Originality -- we've heard of it.

Okay everyone, this is it: I have finally arrived. Some shithead out there has taken the liberty of ripping something off from me without giving due credit. The nerve of some people, ripping off things from a 'blog that liberally rips off multiple stand-up comics! Nah, fuck that -- as ETP pointed out once, I warn you up front about the Carlin references. I can't help it if not everyone is as well-schooled as me or him to catch everything.

Seriously, though, go give this kid Keith some shit. I realize there are about two people out there who care enough to do this, and I'm including myself, but what the fuck. I have no idea if there's some kind of joke or deeper meaning in there, and I don't really care. I've been violated. And the only person who should be violating me is me, and that's most likely what I'm going to do after finishing this post.

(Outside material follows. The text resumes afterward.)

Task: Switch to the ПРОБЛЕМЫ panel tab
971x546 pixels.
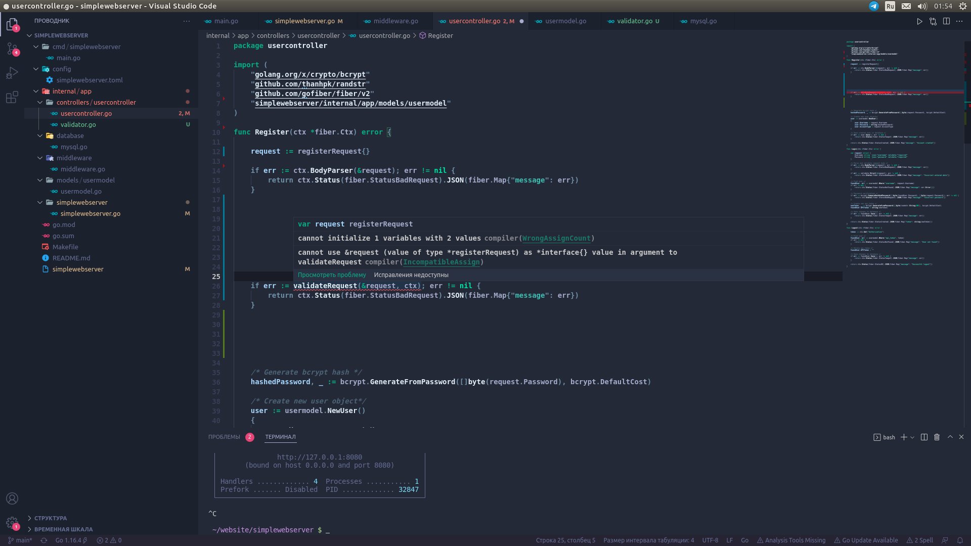Action: click(224, 437)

Big ups to new linker devx-sama for pointing out this transgression. He also links me as a "genius," and whether that's out of some kind of irony or sarcasm is irrelevant to this discussion.

Friday, February 03, 2006

Let's see if I can get some death threats out of this one

Everyone knows I hate organized religion, particularly the Western varieties. My distaste for Christianity is pretty well known. I could stand to give the Jews more shit than I do, although Jews I can almost get on board with because they have produced some great comedians. And I'm talking comedians who are actually funny to a general audience, not just people who are funny to others of the same faith. Have you ever suffered through a Christian comic's routine? Jesus, those people make Jim Breuer look like a comic genius. About the only Christians who make good comedians are the ones who are angry because of their religious upbringing. There are plenty of bitter Catholics who turned out funny, but they're laughing at their religion, not with it. The Jews can at least poke some fun at their religion and themselves without being totally fucking lame, and Judaism was worth it for Sarah Silverman alone.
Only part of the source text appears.